Cryptocurrency

The Impact Of Digital Currency: Key Lessons Learned

Although the case-law is sparse owing to the nascency and emerging nature of blockchain and the lack of widespread digital currency adoption, the use of digital currency to raise capital is expanding to various sectors, not just limited to technology companies. 

  1. Smart contracts are unstable: The law on the enforceability of smart contracts is still uncertain due to the nascency of the blockchain and lack of regulatory structures and formal enforcement mechanisms to accommodate programmable smart contracts. It will need to be determined whether legal contracts that are implemented in whole or in part on a blockchain, renders them enforceable under existing law. For example, the Uniform Electronic Signatures Act (“UETA”) and Electronic Signatures in Global and National Commerce Act (“ESIGN”) already recognize, enable, and validate the use of electronic signatures and electronic records when using a blockchain. We will need more such statutes to provide additional recognition and validation.
  1. STOs are unregulated and lack liquidity: The market for STOs is mainly unregulated, other than two national and regulated digital asset exchanges such as the JSE and BSE that are onboarding STO issuers. The technological capability and regulatory approvals required for licensed securities dealers to list and integrate blockchain-native tokens into their offerings are non-existent. This demonstrates there is a limited active secondary market for trading, and thereby a lack of liquidity. Although the JSE and BSE have migrated from a traditional stock exchange to a digital asset exchange (retaining all traditional stock exchange capabilities), boards will need to carefully evaluate their secondary market needs and determine which jurisdiction(s) and the extent of regulation are required to best list their STO. Boards need to consider the absence of investor protections or insurance to mitigate against potential frauds, scams, or other malfeasance concerns.  
  1. Director liability revisited: If issuers decide to raise capital via an STO, ICO, or IEO, and list on decentralised and mainly unregulated exchanges, such exchanges do not provide investor protections nor deposit insurance for neither issuers nor investors. If issuers are sued for any type of fraud, scam, misrepresentation, or other malfeasance, existing D&O (Directors & Officers) liability insurance may be insufficient or void altogether. SEC enforcement actions listed above with various ICO issuers is evidence that the SEC enforcement climate is alive and well and directors need the required protections.
  1. Higher leakage costs: Blockchain powers digital currency. Issuers that raise capital via an STO, ICO, or IEO must realize that shareholder dissemination of information is now instantaneous, giving rise to the efficacy of the efficient market hypothesis. Any internal leakage of material, non-public information of corporate events or transactions are likely to significantly increase the speed and ferocity of leakage or slippage costs. This carries reputational, business, and director liability risks if certain shareholder groups are advantaged at the expense of others.
  1. Adoption rates are slower than expectedAlthough the market for ICOs peaked in late 2017 and early 2018, the market for STOs hasn’t been as torrid as adoption has been much slower than expected. Adoption has been mainly dependent on the state of SEC regulation to ensure investor protection and market integrity, which has delayed legislation or formal regulation of STOs. Not only has the SEC been slow to enact rules for digital currency issuers, it has denied various applications to secure regulatory approval for ATS (Alternative Trading Systems), BTC Exchange Traded Funds (ETFs), and other registered entities with a digital currency component. The pace of STO financings will depend on the wider adoption of digital currency, such as BTC, while adoption has been slow and concentrated. For example, BTC currently represents nearly 70% of the total global market cap of digital currency. This poses concentration risk among the core five functional digital currencies. 

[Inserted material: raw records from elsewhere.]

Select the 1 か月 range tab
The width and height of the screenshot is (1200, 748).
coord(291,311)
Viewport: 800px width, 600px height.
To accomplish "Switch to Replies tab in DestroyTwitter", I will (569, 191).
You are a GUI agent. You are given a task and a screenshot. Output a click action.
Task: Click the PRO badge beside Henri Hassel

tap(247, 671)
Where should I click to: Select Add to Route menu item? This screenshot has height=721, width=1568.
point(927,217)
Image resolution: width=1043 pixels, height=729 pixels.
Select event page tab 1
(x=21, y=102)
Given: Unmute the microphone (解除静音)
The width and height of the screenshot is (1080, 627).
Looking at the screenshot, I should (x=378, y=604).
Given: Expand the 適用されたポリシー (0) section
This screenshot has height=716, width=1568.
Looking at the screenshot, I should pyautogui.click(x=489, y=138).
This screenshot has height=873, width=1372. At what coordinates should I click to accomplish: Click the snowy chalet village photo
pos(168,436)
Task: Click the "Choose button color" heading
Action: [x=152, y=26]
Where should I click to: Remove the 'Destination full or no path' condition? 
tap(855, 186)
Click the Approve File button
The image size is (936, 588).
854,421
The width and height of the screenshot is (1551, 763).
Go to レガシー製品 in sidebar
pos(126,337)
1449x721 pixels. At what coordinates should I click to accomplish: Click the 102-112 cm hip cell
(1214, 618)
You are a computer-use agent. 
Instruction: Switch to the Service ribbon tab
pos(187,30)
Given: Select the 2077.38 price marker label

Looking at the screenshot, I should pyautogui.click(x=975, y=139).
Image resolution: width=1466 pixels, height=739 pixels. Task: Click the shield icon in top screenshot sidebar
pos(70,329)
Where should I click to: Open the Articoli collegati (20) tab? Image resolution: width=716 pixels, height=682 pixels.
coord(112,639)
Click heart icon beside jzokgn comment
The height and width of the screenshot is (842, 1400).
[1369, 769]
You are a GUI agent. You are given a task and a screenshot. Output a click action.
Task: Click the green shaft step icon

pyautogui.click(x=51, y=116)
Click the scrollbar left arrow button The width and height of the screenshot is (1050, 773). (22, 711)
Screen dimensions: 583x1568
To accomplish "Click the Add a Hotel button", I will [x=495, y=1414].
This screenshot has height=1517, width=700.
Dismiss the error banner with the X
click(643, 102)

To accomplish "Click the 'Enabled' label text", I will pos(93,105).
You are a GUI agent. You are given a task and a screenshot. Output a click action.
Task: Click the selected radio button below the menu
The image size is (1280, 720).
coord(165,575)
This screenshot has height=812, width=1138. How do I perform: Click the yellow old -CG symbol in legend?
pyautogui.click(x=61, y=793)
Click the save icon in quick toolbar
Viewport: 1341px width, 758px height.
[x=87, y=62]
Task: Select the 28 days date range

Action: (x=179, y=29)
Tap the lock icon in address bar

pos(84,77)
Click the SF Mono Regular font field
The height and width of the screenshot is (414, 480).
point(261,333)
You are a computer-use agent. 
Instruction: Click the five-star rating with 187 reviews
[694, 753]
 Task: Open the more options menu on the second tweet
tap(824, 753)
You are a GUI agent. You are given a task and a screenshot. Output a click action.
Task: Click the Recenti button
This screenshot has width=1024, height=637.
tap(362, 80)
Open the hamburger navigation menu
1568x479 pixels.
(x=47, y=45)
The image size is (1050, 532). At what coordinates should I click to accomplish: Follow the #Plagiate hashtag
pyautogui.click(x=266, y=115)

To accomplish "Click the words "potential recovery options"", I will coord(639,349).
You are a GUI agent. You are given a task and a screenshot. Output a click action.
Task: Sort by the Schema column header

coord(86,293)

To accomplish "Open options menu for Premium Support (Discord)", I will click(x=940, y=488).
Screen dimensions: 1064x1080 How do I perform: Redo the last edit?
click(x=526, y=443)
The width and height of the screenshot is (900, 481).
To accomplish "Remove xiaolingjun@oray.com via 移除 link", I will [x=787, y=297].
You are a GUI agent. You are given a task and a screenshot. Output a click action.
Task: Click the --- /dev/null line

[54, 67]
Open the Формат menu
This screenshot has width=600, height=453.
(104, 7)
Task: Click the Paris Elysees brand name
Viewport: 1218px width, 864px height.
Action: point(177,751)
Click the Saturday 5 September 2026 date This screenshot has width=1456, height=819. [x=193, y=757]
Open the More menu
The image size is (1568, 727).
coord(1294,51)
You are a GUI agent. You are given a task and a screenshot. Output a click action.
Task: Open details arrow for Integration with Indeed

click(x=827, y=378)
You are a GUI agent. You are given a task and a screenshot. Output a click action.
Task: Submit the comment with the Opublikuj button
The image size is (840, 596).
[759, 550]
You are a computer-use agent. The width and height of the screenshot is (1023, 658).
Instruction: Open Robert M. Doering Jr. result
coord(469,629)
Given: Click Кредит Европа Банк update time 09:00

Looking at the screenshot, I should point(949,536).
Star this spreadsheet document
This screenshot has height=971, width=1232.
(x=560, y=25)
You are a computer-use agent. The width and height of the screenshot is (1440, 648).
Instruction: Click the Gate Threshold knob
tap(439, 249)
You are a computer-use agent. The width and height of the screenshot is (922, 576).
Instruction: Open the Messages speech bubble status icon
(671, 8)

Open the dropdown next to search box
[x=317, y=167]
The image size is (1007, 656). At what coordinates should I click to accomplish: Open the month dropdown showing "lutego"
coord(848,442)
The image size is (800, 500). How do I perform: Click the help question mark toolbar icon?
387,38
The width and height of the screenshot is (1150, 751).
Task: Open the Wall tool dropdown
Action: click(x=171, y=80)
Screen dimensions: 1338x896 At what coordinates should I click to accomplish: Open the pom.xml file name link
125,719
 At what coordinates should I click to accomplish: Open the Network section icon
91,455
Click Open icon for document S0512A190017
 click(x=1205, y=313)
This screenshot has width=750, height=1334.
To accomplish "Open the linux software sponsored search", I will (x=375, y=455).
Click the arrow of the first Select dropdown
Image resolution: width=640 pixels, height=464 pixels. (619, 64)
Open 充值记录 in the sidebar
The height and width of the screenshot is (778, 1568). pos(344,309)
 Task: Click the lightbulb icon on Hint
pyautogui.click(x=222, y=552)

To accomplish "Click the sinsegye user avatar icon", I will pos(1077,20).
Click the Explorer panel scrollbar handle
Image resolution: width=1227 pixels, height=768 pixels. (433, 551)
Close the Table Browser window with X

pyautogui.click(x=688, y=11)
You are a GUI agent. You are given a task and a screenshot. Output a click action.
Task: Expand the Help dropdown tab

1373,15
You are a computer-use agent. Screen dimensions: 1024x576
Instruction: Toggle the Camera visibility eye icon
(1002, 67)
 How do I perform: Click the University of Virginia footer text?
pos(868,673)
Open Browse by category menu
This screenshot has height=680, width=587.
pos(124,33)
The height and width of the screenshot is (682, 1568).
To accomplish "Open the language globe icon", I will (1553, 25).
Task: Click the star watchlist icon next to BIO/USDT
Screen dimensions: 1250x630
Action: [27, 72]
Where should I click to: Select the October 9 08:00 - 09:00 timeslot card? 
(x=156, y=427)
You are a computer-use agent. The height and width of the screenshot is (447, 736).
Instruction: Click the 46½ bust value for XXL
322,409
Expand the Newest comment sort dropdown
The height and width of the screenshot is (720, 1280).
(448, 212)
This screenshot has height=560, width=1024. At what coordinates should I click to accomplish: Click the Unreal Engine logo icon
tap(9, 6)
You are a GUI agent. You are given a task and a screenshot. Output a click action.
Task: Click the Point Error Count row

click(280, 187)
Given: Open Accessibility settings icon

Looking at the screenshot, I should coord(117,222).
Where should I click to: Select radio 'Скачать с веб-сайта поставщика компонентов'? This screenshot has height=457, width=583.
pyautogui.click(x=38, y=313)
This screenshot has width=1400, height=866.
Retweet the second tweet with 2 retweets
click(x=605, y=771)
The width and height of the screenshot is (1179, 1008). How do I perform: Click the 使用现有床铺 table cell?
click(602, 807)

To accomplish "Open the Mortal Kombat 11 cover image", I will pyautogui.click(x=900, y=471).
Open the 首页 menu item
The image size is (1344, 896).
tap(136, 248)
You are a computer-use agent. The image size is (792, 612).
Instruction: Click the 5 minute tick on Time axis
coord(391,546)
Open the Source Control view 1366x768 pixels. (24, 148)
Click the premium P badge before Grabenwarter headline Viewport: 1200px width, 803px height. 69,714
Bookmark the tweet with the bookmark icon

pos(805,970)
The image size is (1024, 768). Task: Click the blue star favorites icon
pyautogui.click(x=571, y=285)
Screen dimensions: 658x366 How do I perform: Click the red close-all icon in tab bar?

 With the gradual and tactical evolution of STOs becoming actively listed and traded, the need for voting and programmable corporate governance dynamics will likely increase in prominence. Voting rights allow token holders to participate in important decisions related to the underlying asset of a digital currency- whether it is considered a utility or security token. Security tokens bring a unique flavor to voting rights as governance decisions are not only relevant to the lifecycle of the underlying asset, but also to the digital asset itself.